Wells Fargo Advisors recently vaulted past Wall Street rivals to become one of the largest U.S. brokerages. Just don't tell its chief executive.

CEO Danny Ludeman bristles at the idea of his company being considered a brokerage giant despite having 15,119 advisers -- more than Merrill Lynch's famed Thundering Herd. Its first-quarter revenue of $2.91 billion was in spitting distance of Morgan Stanley Smith Barney's $3.11 billion.

Yet in his mind, Ludeman still runs a cozy little regional company.

We kind of cringe when people call us a wirehouse, Ludeman told Reuters. We don't view ourselves that way.

Ludeman, in an interview, outlined his strategy to marry the products and services of a big national company, while keeping the kind of small-company touch attractive to advisers and investors.

By doing so, the St. Louis-based brokerage is taking a different approach to the wealth management business than Morgan Stanley Smith Barney, the largest brokerage at 18,140 advisers, or Bank of America's Merrill Lynch, which ended the first quarter with 15,005 brokers.

This is a push to regain the client's trust and show they're not just another Wall Street firm, said Sophie Schmitt, a senior analyst at Boston's Aite Group. And they're going after the low-hanging fruit among their own customers.

Backed by the fourth-largest U.S. commercial bank, Ludeman said, Wells Fargo brokers can offer investments and services to clients that regional and boutique firms cannot match.

There are huge economies of scale in this business, Ludeman said. With our scale and scope now, we can compete with anybody.

Being big is also critical to being a long-term survivor. The wealth management industry in time will adopt a barbell shape, he said, with a few giants on one end, lots of boutiques on the other end and nothing in between.

That said, Ludeman said he's working harder than ever to retain a small-company feel. Wells Fargo tracks information about its employees' personal and professional milestones, like recognizing a birthday or wedding anniversary.
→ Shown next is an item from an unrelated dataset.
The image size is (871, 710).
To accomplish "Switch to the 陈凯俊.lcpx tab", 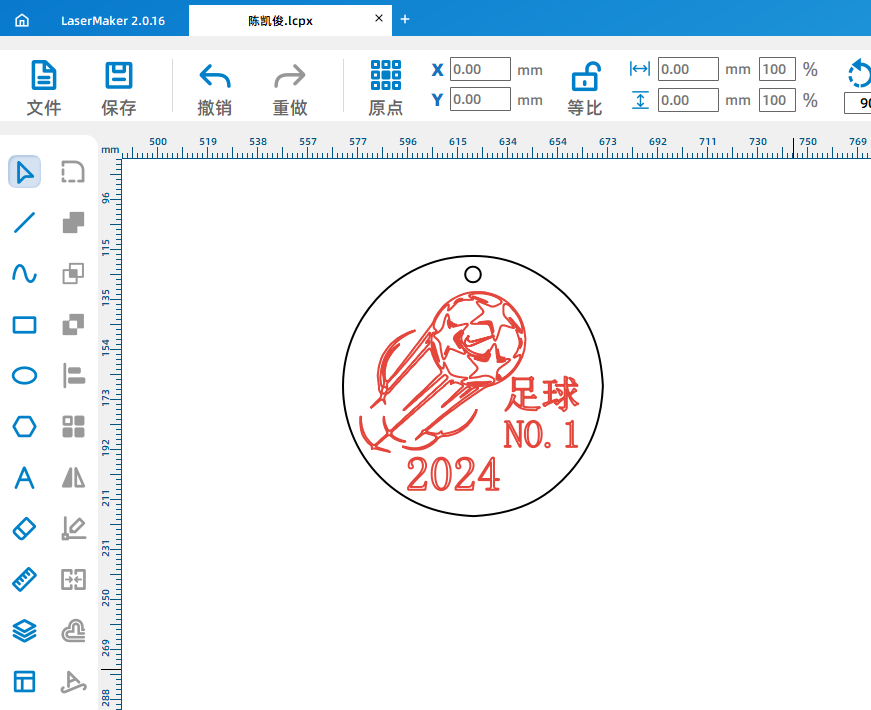I will (x=280, y=20).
It's about making sure people understand relationships, to make sure we strengthen the bonds between the adviser and the client, he said.
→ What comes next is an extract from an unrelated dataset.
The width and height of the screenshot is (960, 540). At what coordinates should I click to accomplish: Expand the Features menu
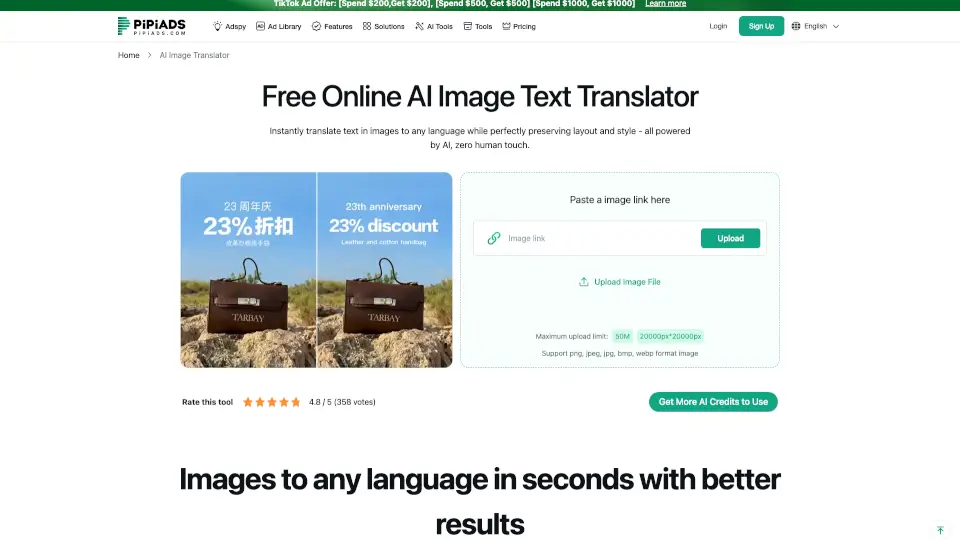click(332, 27)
Ludeman said he is not likely to pursue new acquisitions, focused first on integrating the many legacy operations early next year.

BANKING ON BROKERS

For now, Wells Fargo Advisers is targeting a relatively narrow customer segment: affluent clients with $250,000 to $1 million of investable assets and preferably those who also want to become Wells Fargo bank customers.

Indeed combining banking and brokerage services is a cornerstone of Wells Fargo Advisors' growth plan.

While brokers traditionally resisted selling loans and deposits, closely linking stocks and bonds with banking products has become a key strategy for all of the largest brokerages.

Bank of America Corp is counting on Merrill Lynch to extend loans, take in deposits and provide retirement planning for corporate customers. Morgan Stanley Smith Barney is controlled by investment bank Morgan Stanley , which has made retail finance a top priority since the 2008 crisis.

Swiss bank UBS AG's U.S. wealth management arm, as part of its revival efforts, is also ramping up credit and savings to boost adviser profitability.

In that regard, Ludeman said Wells Fargo has the advantage because it has offered banking and brokerage for 13 years.

It's the right model for our clients, he said. We've been at this for a while. We've been affiliated with a bank for a long time. It's not like trying to figure this out now.

Wells Fargo Advisors was created as part of Wells Fargo's buyout of Wachovia in the fall of 2008 at the depths of the financial crisis. Wachovia and its predecessors had built a brokerage giant by acquiring dozens of regional firms, including Richmond, Virgina-based Wheat First in 1997. Ludeman was the 299th financial adviser hired by Wheat First.

We are the amalgamation of 40 of the largest regionals and regional banks that had brokerage firms, he said.

Bank-owned brokerages have traditionally been dismissed by advisers working at independent boutiques or Wall Street firms. Conventional wisdom said highly paid, free-wheeling advisers did not mix with process-driven, risk-averse banks.

The financial crisis, which put a premium on capital strength and cheap deposits, may have ended the era of large stand-alone brokerages. Customers, Ludeman stressed, benefit more from a one-stop approach.

I staked my whole career on a retail banking and retail brokerage model as the right model, he said. I feel good about our position in the marketplace. I'm fired up and more excited than I've been in my entire career.